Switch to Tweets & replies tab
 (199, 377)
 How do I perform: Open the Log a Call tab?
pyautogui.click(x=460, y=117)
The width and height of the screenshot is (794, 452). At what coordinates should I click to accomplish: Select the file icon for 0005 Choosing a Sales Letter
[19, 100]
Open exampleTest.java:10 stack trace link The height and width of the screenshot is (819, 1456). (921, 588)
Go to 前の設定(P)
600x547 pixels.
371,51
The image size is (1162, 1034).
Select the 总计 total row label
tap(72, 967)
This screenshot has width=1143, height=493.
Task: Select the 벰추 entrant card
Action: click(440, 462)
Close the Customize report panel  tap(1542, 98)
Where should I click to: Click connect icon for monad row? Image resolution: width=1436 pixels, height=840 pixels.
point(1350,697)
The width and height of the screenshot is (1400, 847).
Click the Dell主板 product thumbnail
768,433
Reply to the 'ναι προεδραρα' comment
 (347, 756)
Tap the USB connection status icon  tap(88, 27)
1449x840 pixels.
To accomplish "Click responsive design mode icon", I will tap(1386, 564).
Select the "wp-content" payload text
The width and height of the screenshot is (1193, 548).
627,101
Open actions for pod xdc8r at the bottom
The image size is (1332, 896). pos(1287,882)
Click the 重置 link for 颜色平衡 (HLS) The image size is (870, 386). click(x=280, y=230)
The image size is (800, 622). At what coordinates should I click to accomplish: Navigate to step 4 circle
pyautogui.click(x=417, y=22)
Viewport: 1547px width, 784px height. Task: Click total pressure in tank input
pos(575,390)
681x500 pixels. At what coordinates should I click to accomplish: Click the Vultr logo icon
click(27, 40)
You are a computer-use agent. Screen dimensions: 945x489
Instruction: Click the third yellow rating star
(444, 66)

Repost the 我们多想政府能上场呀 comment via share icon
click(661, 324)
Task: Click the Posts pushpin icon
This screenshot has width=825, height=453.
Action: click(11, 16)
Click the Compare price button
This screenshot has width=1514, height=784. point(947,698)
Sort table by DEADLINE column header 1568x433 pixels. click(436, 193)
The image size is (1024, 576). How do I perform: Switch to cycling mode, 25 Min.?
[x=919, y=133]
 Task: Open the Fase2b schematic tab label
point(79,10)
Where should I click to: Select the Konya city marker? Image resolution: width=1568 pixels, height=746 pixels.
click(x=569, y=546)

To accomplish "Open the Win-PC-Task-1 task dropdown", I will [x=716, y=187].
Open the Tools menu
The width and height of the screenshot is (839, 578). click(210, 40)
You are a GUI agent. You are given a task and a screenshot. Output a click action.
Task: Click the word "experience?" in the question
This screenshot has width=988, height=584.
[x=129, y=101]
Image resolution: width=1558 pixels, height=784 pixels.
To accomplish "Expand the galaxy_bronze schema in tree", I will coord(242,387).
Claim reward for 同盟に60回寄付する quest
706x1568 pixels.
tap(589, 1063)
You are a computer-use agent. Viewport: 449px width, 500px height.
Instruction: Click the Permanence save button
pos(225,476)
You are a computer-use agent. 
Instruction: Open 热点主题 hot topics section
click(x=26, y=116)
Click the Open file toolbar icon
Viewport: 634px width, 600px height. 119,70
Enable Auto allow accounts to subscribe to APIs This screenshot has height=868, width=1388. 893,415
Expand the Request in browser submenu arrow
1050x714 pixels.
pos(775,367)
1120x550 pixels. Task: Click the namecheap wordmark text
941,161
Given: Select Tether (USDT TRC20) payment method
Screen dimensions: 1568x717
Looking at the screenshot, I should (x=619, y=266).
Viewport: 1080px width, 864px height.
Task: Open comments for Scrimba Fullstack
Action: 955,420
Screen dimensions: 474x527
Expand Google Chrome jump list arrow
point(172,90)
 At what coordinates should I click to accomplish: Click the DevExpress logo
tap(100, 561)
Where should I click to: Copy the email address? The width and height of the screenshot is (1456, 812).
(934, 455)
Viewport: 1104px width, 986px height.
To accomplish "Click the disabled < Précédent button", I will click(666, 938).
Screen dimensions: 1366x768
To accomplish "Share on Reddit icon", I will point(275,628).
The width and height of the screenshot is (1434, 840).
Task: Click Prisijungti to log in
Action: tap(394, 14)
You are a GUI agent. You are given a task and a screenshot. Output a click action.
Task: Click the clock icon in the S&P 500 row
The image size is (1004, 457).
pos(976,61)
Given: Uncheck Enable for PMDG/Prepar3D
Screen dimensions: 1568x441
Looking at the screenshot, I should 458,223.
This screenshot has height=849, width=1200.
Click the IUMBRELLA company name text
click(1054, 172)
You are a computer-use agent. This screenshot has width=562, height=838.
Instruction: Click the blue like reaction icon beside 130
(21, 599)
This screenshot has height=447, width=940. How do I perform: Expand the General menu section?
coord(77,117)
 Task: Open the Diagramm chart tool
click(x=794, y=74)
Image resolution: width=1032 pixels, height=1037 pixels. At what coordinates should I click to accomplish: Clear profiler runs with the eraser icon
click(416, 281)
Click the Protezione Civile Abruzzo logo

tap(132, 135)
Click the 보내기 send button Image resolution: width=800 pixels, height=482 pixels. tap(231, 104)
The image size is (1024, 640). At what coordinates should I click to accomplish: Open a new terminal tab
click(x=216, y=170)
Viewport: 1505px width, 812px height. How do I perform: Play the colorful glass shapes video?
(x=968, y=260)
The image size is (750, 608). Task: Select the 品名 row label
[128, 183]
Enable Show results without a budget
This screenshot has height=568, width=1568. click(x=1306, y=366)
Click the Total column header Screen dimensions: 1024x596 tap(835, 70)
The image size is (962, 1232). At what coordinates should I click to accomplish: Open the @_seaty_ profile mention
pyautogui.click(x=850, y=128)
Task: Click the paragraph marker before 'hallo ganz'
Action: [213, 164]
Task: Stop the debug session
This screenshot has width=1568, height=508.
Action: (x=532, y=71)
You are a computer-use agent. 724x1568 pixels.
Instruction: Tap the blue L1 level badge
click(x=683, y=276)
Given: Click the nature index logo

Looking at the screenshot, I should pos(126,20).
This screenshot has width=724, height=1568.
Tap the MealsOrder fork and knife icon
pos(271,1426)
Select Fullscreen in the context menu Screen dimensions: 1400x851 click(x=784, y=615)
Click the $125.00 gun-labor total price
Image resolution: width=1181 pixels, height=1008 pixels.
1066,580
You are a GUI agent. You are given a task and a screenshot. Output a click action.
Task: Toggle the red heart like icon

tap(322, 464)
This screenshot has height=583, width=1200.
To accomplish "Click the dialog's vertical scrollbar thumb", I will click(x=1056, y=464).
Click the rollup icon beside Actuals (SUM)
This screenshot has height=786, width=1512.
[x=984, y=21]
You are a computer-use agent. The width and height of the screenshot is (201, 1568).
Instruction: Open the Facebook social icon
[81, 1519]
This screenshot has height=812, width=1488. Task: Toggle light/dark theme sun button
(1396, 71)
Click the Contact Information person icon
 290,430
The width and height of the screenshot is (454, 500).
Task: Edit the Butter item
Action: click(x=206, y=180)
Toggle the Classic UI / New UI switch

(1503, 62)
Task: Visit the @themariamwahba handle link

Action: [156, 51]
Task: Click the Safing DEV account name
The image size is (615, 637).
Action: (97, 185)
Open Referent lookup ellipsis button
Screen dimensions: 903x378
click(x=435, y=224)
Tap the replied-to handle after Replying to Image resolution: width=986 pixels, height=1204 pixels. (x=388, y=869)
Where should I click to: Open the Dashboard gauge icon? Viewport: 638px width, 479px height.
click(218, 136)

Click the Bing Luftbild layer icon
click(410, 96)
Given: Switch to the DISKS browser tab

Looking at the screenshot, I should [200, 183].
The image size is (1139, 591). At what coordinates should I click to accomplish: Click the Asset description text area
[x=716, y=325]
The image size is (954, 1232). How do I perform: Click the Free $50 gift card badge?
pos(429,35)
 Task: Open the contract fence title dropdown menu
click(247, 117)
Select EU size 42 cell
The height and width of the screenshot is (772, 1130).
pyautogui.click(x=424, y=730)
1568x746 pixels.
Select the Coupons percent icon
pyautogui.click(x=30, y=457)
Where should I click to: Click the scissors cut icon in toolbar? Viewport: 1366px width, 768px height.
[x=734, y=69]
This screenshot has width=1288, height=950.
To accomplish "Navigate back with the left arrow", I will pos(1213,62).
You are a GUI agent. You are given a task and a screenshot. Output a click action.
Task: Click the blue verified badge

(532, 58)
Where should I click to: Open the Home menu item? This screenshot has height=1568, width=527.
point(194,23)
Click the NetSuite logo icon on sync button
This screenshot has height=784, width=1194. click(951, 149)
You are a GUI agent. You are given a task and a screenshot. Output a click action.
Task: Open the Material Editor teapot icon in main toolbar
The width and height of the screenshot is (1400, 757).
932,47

* * *

* Exercise aim
Could you write out the material again from the line containing "The image size is (954, 1232)." down to the line containing "This screenshot has height=784, width=1194.", switching "icon" to "symbol" and changing nothing else, with no other lines included?

* Exercise solution
The image size is (954, 1232). How do I perform: Click the Free $50 gift card badge?
pos(429,35)
 Task: Open the contract fence title dropdown menu
click(247, 117)
Select EU size 42 cell
The height and width of the screenshot is (772, 1130).
pyautogui.click(x=424, y=730)
1568x746 pixels.
Select the Coupons percent symbol
pyautogui.click(x=30, y=457)
Where should I click to: Click the scissors cut symbol in toolbar? Viewport: 1366px width, 768px height.
[x=734, y=69]
This screenshot has width=1288, height=950.
To accomplish "Navigate back with the left arrow", I will pos(1213,62).
You are a GUI agent. You are given a task and a screenshot. Output a click action.
Task: Click the blue verified badge

(532, 58)
Where should I click to: Open the Home menu item? This screenshot has height=1568, width=527.
point(194,23)
Click the NetSuite logo symbol on sync button
This screenshot has height=784, width=1194. click(951, 149)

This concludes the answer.